Durante sua apresentação, o diretor pontuou o papel da perícia criminal no processo investigativo, destacando a importância da preservação do local de crime, considerando que, quanto maior o número de vestígios preservados em uma cena de crime, melhor e mais fácil será a resolução do caso. 

De acordo com o parágrafo único do artigo 169 do Código Processo Penal (CPP), quando isso não ocorre, o perito oficial criminal deve registrar no laudo as alterações, bem como as consequências dessas alterações na dinâmica dos fatos. 

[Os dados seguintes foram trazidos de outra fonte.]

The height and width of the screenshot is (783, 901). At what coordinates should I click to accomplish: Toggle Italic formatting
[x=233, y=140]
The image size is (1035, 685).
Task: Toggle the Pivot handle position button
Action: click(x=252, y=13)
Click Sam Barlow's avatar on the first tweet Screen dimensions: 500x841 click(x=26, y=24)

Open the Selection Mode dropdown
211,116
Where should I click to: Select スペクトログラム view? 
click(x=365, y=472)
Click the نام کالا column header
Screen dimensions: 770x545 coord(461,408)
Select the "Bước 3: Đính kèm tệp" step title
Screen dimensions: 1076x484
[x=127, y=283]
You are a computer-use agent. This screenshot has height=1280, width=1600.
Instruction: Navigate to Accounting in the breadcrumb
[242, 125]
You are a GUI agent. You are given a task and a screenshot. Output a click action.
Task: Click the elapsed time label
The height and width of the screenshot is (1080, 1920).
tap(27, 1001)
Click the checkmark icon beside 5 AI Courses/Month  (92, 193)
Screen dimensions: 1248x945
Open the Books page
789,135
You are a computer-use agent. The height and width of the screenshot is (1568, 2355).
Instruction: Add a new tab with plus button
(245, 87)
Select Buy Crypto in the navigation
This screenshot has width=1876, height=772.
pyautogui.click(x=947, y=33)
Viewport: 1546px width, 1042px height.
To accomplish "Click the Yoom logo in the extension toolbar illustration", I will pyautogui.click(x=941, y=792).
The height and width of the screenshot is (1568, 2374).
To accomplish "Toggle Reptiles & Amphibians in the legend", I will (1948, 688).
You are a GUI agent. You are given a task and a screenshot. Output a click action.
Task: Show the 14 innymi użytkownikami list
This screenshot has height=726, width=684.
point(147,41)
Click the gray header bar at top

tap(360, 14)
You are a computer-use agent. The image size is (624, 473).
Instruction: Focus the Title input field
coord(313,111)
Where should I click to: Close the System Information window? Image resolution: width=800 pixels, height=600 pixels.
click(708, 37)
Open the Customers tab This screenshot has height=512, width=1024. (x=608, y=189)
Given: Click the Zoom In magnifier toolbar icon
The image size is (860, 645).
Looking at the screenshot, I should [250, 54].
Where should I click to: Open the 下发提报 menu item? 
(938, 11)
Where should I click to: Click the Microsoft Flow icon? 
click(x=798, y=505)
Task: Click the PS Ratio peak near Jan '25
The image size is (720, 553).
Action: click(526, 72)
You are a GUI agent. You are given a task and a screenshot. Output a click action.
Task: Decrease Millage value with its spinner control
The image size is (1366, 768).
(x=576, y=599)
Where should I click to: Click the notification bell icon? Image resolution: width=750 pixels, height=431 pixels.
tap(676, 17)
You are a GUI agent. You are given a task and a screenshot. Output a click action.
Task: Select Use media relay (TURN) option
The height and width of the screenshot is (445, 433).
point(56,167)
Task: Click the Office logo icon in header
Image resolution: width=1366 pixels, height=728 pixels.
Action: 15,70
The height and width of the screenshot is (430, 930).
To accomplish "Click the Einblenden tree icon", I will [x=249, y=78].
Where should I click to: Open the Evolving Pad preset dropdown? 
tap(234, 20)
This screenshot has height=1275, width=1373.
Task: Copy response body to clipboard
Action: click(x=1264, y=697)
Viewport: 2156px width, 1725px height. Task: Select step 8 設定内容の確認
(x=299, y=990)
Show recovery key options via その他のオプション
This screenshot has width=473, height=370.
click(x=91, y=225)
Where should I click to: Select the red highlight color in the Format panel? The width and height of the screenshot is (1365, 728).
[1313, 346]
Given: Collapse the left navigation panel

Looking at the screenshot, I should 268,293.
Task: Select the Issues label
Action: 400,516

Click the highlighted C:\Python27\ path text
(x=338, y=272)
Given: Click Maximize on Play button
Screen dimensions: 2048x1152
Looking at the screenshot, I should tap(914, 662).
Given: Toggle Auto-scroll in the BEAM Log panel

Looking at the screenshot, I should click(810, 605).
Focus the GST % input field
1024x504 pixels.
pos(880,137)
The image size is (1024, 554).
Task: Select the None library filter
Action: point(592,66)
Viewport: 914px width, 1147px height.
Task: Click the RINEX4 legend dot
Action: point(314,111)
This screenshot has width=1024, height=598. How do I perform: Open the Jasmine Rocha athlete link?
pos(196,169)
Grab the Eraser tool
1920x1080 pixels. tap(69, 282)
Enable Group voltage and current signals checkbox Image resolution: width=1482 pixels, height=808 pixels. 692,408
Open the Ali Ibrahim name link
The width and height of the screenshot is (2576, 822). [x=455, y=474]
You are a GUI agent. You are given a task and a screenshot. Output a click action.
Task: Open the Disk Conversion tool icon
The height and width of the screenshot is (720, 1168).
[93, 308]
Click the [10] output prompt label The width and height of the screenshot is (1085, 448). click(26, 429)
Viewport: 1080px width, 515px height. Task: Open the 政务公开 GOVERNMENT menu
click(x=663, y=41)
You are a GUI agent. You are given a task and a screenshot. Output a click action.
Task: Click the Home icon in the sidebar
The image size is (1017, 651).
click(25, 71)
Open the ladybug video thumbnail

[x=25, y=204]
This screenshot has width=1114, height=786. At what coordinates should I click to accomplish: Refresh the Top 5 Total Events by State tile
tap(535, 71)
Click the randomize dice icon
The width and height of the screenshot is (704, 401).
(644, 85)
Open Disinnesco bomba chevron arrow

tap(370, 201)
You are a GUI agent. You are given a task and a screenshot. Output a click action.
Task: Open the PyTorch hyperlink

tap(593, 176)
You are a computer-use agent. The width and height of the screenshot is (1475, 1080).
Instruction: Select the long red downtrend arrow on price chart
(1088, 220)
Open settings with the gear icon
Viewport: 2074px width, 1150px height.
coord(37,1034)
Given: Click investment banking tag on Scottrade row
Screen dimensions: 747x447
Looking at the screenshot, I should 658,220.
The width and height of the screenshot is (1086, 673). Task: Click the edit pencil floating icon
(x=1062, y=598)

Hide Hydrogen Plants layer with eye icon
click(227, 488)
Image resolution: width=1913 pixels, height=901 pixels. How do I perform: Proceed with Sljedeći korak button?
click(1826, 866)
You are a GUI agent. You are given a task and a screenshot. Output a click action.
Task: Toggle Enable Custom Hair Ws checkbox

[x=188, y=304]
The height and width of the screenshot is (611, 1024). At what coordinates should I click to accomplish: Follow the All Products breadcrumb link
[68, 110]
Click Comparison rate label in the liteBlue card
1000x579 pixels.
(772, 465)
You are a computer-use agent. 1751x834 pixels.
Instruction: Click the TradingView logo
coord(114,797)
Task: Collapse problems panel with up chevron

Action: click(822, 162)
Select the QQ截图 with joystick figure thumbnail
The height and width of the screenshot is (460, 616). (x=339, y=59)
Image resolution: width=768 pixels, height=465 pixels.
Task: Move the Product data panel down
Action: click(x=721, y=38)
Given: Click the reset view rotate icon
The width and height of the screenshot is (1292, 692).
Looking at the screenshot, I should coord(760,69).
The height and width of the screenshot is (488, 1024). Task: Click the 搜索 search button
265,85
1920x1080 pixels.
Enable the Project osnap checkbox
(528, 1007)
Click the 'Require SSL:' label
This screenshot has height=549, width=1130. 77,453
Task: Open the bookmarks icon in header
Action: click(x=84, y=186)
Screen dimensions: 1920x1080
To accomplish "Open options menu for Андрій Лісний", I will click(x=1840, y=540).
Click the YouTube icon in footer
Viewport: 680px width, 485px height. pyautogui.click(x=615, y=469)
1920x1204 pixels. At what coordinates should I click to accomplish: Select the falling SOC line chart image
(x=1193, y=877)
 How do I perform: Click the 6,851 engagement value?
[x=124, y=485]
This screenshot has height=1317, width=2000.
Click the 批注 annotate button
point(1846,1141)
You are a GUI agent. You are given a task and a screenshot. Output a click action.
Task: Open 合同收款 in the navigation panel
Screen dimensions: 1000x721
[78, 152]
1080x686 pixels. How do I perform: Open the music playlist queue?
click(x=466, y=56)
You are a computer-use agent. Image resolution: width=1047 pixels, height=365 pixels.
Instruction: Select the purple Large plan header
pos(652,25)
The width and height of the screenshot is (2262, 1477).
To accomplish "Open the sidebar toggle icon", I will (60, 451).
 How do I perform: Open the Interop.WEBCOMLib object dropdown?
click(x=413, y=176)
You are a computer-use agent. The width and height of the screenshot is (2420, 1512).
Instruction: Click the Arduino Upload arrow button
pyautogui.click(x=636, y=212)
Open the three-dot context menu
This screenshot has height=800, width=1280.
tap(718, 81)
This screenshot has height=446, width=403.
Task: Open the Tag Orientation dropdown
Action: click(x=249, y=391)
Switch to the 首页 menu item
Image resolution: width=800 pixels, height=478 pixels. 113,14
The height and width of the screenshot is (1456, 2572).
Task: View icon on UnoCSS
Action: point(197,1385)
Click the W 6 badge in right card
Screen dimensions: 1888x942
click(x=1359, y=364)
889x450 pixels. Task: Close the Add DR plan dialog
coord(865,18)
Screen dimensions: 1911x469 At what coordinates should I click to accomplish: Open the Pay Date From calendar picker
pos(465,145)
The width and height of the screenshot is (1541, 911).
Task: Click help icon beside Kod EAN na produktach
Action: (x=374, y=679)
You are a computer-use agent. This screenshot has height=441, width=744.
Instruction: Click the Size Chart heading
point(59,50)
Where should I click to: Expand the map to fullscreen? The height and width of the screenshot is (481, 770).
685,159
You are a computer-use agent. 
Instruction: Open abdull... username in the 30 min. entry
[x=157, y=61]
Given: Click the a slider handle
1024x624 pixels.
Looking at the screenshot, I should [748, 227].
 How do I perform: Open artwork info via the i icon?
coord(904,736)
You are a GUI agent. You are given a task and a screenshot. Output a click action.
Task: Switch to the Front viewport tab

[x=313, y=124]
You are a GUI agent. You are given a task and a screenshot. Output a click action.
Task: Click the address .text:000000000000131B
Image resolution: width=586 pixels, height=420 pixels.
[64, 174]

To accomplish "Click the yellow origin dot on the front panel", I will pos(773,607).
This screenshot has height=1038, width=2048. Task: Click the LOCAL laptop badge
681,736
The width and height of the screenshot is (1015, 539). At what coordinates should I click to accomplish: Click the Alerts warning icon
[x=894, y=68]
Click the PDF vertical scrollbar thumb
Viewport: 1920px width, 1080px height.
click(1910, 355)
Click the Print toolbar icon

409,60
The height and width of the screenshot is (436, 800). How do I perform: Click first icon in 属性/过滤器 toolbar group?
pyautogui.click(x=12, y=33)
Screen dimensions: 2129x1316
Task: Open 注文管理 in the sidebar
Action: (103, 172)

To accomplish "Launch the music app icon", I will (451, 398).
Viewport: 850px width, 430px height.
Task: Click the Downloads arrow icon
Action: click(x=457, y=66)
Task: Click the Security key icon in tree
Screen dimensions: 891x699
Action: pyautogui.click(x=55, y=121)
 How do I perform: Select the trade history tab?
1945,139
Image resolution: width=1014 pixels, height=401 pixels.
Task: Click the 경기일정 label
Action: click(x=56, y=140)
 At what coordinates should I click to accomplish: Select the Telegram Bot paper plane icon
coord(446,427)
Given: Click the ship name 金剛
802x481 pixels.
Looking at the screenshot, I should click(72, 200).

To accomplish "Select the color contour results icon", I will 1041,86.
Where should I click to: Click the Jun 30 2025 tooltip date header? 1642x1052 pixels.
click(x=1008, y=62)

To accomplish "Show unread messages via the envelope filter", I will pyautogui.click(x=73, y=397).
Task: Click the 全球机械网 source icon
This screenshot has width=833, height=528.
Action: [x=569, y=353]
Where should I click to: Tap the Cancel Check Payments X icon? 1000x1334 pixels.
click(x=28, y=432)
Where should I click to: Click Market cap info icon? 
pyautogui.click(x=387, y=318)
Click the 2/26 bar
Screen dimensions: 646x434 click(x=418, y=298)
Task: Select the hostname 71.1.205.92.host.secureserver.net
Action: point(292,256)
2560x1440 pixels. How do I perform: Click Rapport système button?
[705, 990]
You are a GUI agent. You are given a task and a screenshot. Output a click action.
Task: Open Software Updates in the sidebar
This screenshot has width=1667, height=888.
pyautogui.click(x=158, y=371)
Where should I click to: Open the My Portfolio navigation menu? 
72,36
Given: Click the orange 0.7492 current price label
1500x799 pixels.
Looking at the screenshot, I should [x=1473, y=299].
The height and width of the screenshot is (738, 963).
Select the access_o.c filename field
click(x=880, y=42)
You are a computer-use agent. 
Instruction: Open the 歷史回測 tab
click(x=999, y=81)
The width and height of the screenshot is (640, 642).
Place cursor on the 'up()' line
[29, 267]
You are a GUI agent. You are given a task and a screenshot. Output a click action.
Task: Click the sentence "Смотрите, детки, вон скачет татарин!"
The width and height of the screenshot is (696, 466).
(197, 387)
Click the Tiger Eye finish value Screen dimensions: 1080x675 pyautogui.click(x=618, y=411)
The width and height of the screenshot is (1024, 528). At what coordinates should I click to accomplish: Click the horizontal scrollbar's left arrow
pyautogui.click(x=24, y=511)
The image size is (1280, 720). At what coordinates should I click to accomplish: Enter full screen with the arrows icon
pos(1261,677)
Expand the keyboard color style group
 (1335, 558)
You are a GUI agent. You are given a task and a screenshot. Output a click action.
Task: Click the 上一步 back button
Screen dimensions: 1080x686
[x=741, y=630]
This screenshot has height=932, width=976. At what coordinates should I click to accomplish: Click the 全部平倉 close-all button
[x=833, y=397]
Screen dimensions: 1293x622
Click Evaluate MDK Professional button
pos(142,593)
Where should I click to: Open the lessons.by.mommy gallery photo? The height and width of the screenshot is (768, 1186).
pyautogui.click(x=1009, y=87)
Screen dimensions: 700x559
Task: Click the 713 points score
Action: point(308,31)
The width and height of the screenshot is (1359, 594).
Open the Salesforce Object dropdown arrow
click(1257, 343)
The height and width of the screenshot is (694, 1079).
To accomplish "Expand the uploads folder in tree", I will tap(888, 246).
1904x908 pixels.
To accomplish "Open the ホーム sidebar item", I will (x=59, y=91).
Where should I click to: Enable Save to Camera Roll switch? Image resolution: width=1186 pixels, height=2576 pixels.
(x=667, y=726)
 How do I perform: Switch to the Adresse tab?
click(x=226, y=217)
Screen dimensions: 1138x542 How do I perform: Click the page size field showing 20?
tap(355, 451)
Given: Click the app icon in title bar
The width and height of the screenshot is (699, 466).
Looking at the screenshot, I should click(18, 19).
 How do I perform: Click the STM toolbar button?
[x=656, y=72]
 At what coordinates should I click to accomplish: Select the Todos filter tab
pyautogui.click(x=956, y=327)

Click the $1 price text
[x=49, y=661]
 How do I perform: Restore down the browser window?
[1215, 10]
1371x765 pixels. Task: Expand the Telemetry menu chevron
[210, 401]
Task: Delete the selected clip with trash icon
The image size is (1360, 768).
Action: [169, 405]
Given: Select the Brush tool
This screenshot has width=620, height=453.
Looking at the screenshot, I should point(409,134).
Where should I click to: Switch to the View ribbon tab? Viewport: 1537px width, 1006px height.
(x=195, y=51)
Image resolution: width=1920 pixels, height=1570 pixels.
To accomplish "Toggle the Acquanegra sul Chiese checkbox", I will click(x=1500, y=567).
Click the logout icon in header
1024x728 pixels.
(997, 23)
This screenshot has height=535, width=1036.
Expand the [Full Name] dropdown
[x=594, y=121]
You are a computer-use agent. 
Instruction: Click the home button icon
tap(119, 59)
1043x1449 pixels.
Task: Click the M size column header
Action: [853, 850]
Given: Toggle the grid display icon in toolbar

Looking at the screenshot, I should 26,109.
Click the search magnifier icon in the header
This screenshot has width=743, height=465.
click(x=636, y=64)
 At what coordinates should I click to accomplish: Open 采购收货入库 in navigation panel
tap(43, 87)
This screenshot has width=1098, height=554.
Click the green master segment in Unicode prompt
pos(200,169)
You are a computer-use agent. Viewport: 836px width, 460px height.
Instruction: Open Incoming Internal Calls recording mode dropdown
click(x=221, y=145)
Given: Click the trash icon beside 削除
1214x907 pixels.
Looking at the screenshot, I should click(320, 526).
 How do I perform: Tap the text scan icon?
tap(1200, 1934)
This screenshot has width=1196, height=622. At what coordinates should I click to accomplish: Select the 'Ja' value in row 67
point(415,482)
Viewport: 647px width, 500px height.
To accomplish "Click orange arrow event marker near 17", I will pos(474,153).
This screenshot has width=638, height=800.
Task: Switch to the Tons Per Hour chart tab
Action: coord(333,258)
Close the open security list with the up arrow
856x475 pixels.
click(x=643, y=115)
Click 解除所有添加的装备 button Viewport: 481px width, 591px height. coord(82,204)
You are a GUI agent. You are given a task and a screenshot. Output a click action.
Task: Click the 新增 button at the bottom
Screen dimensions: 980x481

O diretor destacou também a necessidade de policiais trabalharem em prol de garantir a preservação do local de ocorrência. “Estamos abertos a dar instruções com mais tempo e mais técnica sobre essa questão, porque, no meu entendimento, os colegas que possuírem esse conhecimento serão muito beneficiados. Com isso nós conseguimos elaborar um laudo pericial muito mais concreto, relatando a veracidade dos fatos e a dinâmica em que ocorreu aquele fato”, disse.

Ainda durante a palestra, Emivan abordou a perícia de balística, que realiza exames em armas de fogo e projéteis. Esses exames são realizados mediante requisição policial ou judicial, buscando responder os quesitos oficiais que compõem o inquérito criminal. 

No âmbito da Politec são realizados Entre esses: exame de identificação de arma de fogo com ou sem elementos identificadores; exame de caracterização de projétil de arma de fogo; exame de caracterização de estojo de munição de arma de fogo; exame de verificação da possibilidade de ocorrência de tiro acidental; entre outros.

No circuito de palestras do 2º Seminário de Patrulhamento Tático, evento que integra a celebração dos 20 anos do Batalhão da Rotam, ainda foram debatidos temas como a Lei de Abuso de Autoridade, sancionada em setembro de 2019; e também sobre o trabalho das Rondas Ostensivas Táticas Metropolitanas (Rotam-MT), precursora e referência no País em patrulhamento tático.